If this is a house drop, the line that runs from the provider's pedestal to the house, it is going to be RG-6 cable most likely. A bit larger than one-quarter of an inch in diameter. There is a product for cable television installers that meets your description, coax in conduit, although that's a very loose description in my opinion. Ostensibly it's been created to protect the cable from digging cuts (and you can see how that worked out) and to allow pulling of replacement coax. Typically, the installation puts so many bends into the conduit that friction wins over pulling a new line into the tubing.
You state that you've spliced it, but did you use coaxial connectors including an F-81 barrel to join the connections?
As noted in a previous answer, you may not have enough slack to perform a single connection.
If you've not used "industry standard" connectors and had insufficient weatherproofing/waterproofing, you can be assured of poor signal (ghosting, snow/pixelation) and a quick demise to the splice.
If you've used the correct connectors and good waterproofing, you may get a few months of service from the connection.
Adhesive lined heat shrink tubing provides really good protection, but it has limitations in the underground environment, especially in wet conditions.
In twenty years of cable television service, I've performed (against company policy) underground splices of house drops. Almost always (can't think of an exception) I've had to return to replace the entire drop.

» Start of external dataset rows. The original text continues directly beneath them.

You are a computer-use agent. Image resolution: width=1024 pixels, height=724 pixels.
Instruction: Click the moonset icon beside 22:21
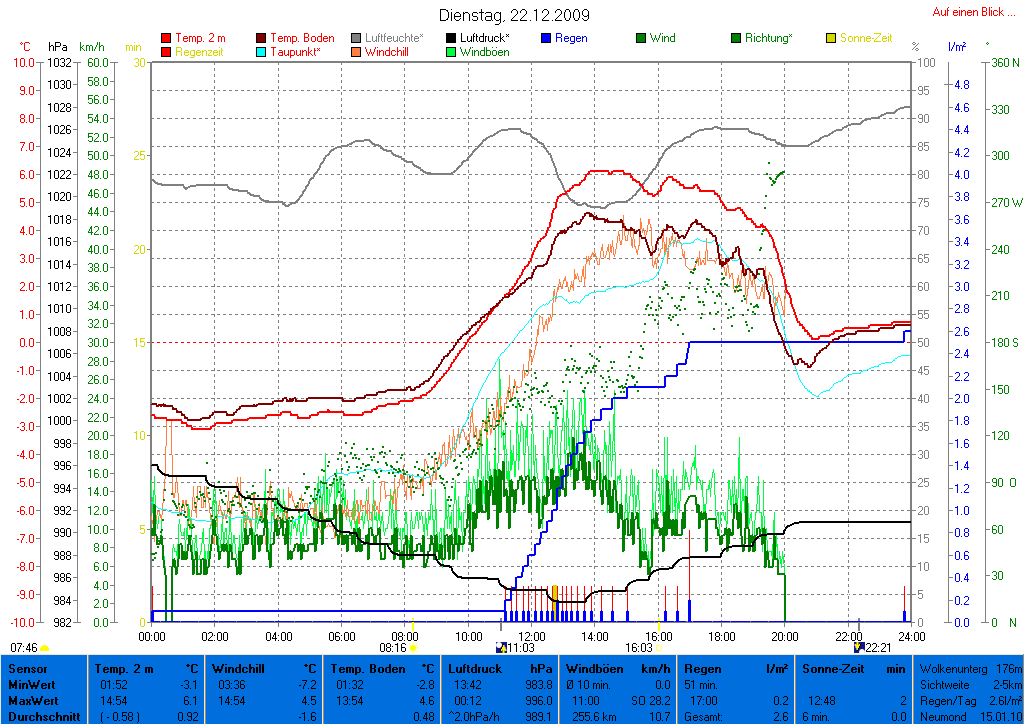click(x=858, y=648)
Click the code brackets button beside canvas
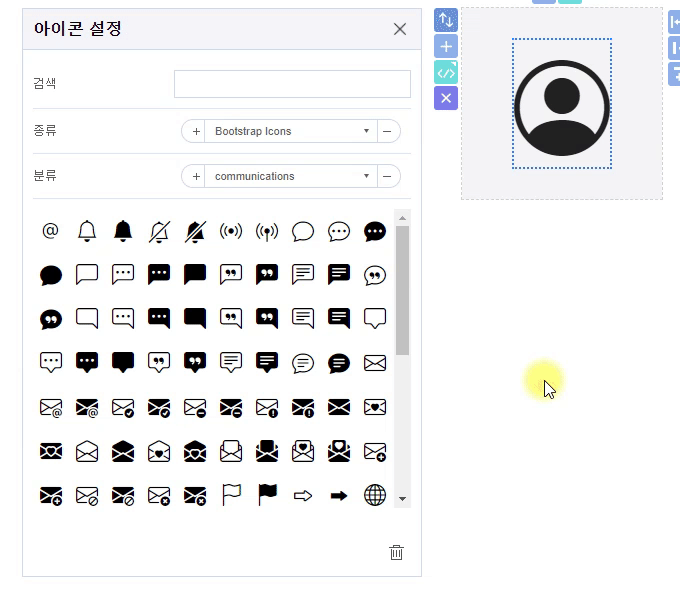Screen dimensions: 680x592 [446, 72]
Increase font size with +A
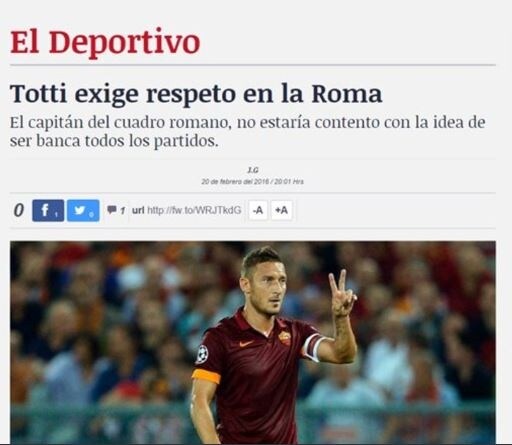 click(x=281, y=210)
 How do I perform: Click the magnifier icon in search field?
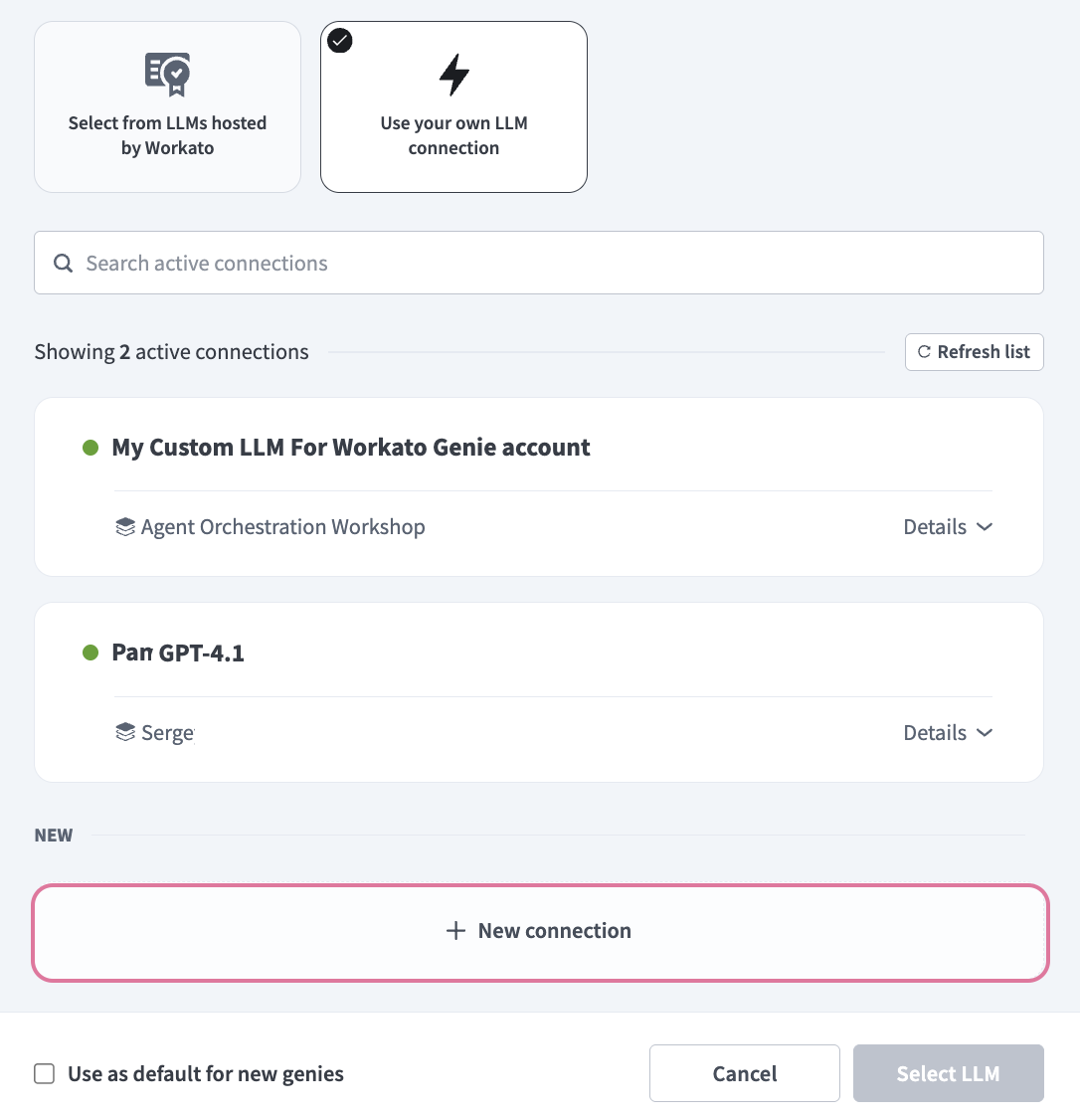63,264
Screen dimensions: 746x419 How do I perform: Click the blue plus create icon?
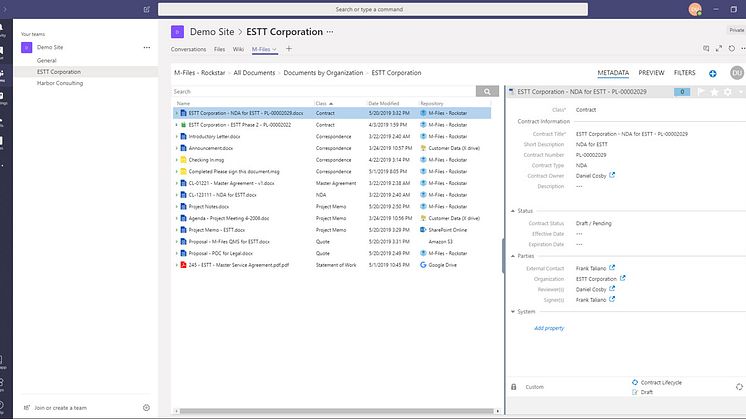tap(712, 73)
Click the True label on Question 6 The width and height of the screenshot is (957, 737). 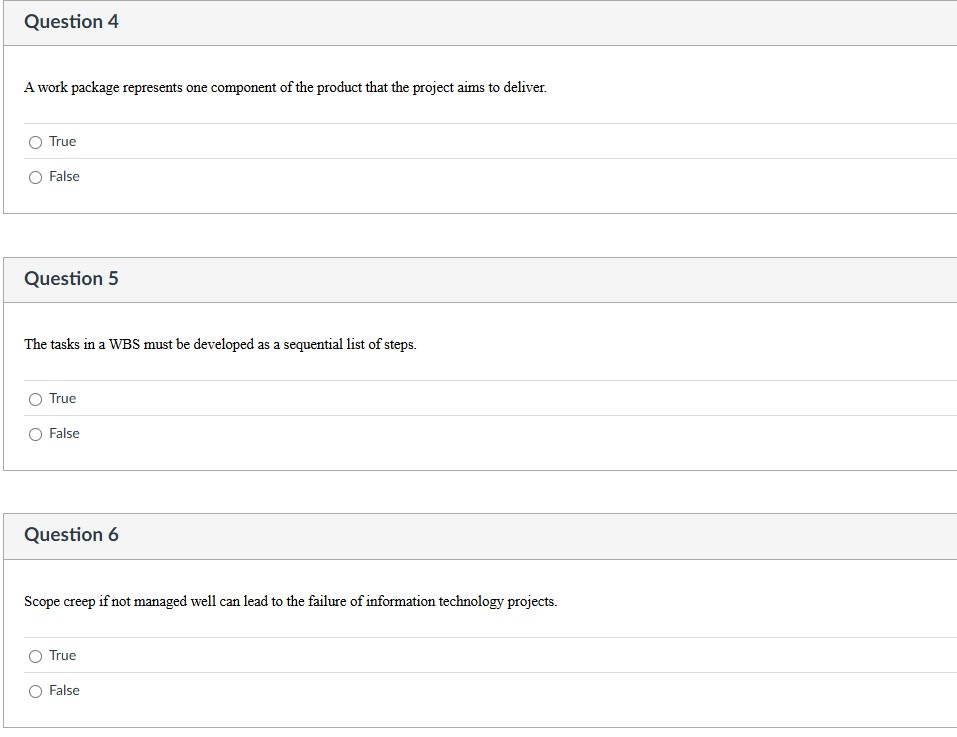tap(63, 655)
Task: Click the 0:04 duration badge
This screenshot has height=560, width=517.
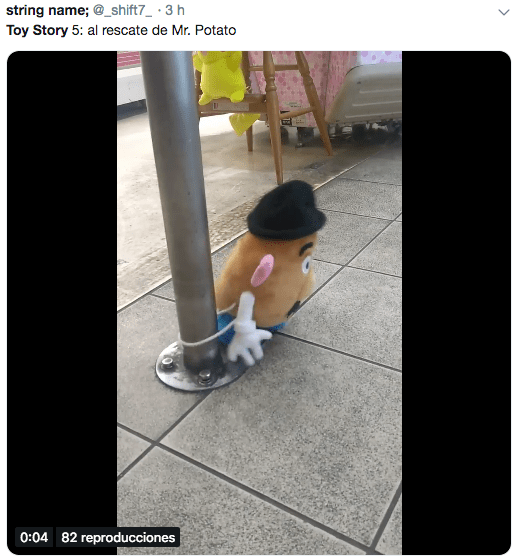Action: 34,537
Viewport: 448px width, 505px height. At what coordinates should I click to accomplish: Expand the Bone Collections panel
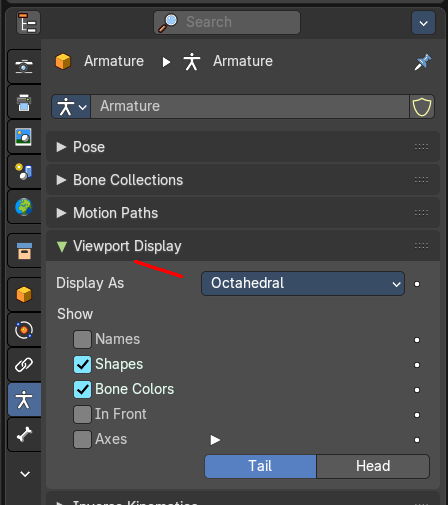[243, 180]
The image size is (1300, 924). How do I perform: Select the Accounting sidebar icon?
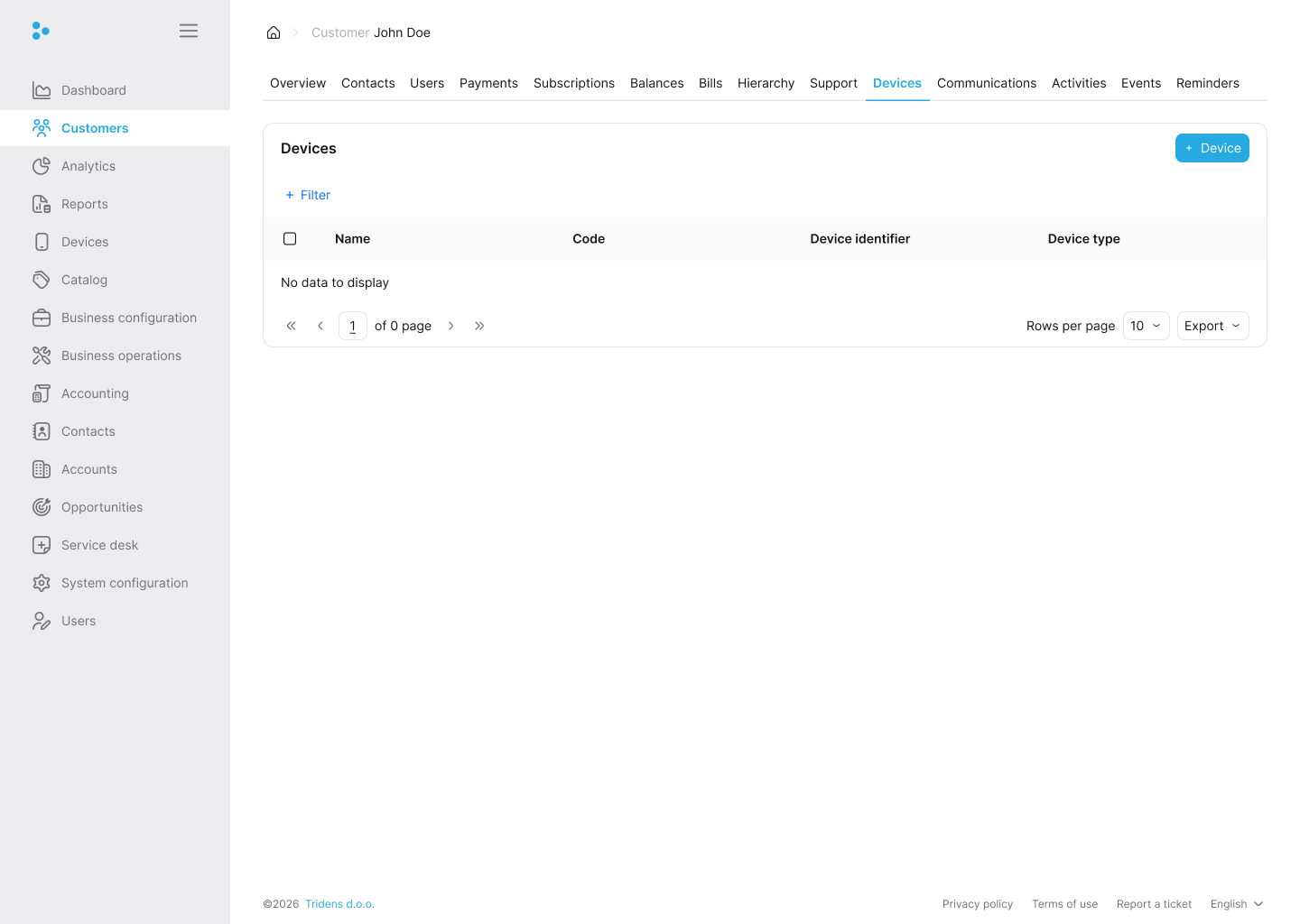click(42, 393)
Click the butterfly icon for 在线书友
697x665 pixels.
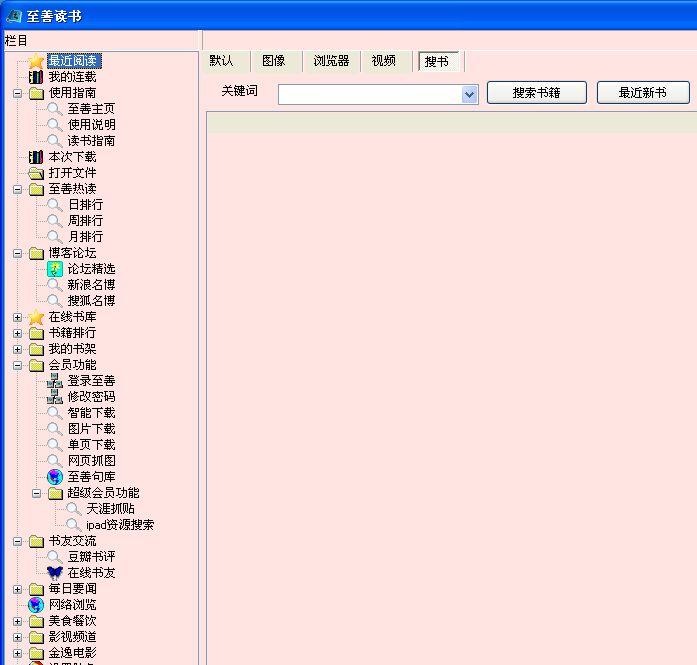point(55,573)

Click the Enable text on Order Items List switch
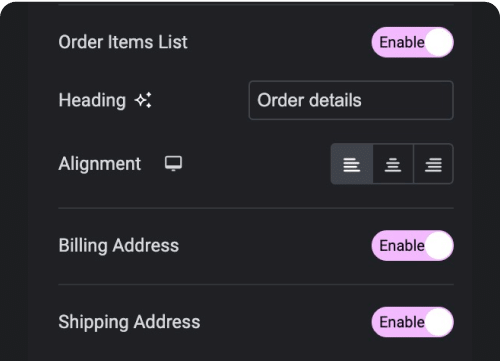point(402,42)

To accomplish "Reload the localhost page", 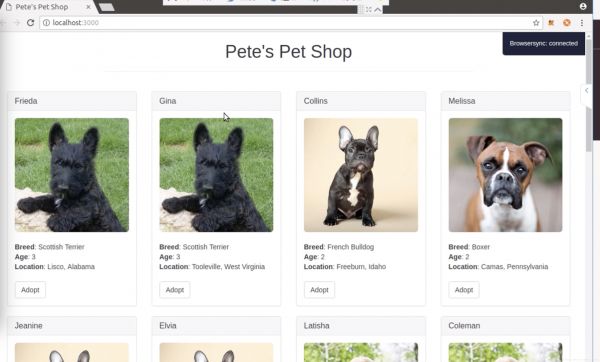I will point(31,23).
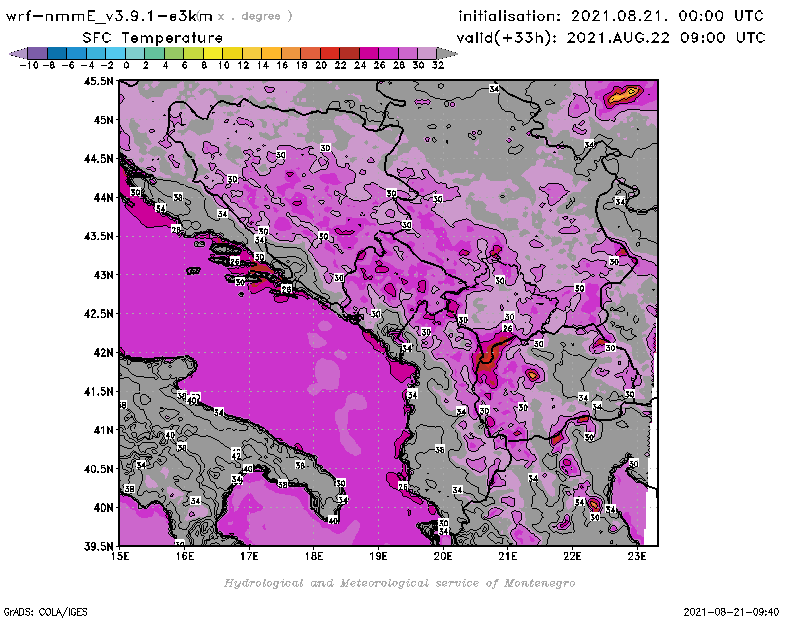Click the 42N latitude axis label

click(x=102, y=352)
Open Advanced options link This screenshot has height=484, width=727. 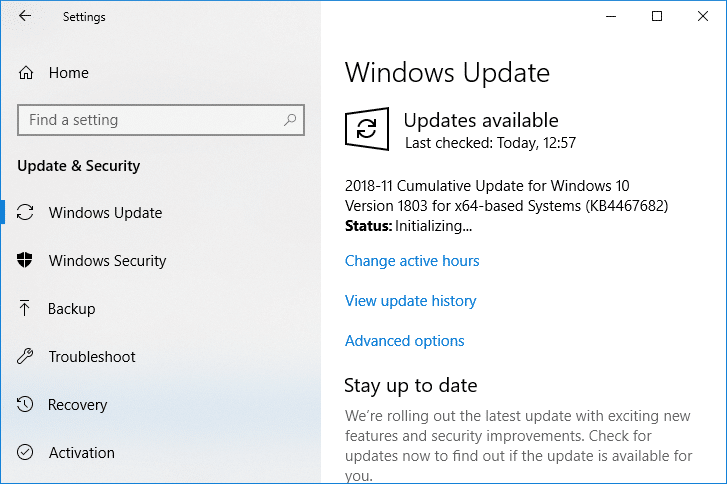click(x=404, y=341)
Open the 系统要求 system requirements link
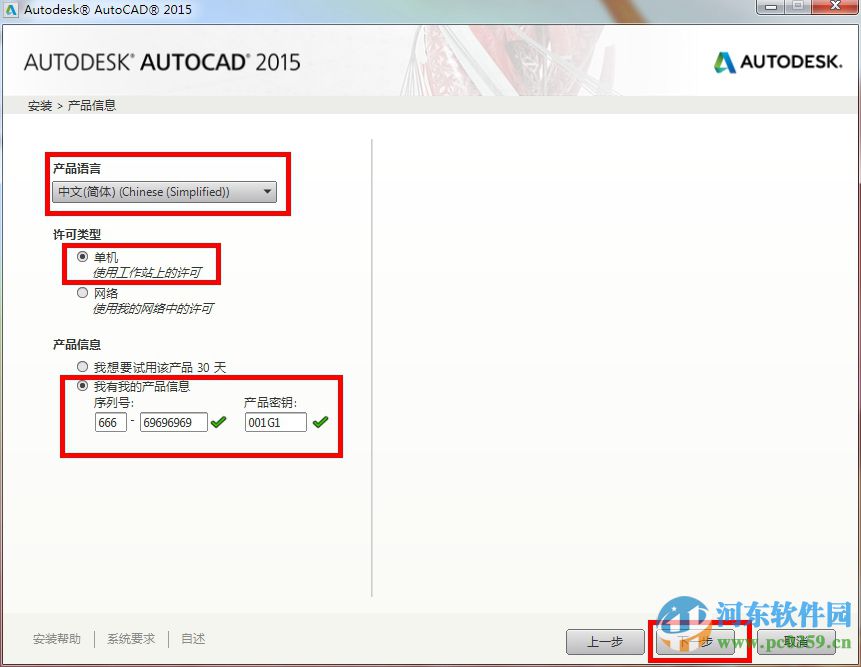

If your cable company charges you to replace a house drop, you can dig your own trench and ask them for a length of coax to replace the entire damaged run. No need to go all "sprinkler-system" on the trench. It's common to use a square edge shovel, stomp it into the ground and wiggle it fore and aft to make a v-shaped trench. Move one blade to the side and repeat until you reach your goal.
Television coaxial cable has no voltage and requires no minimum depth. If you want to ensure future protection, get big-box-store small diameter conduit and trench it in, then put a pull string inside to make the replacement easier.
You'd really want to call the cable company to make the connections at the pedestal and house demarcation box to ensure problem free service.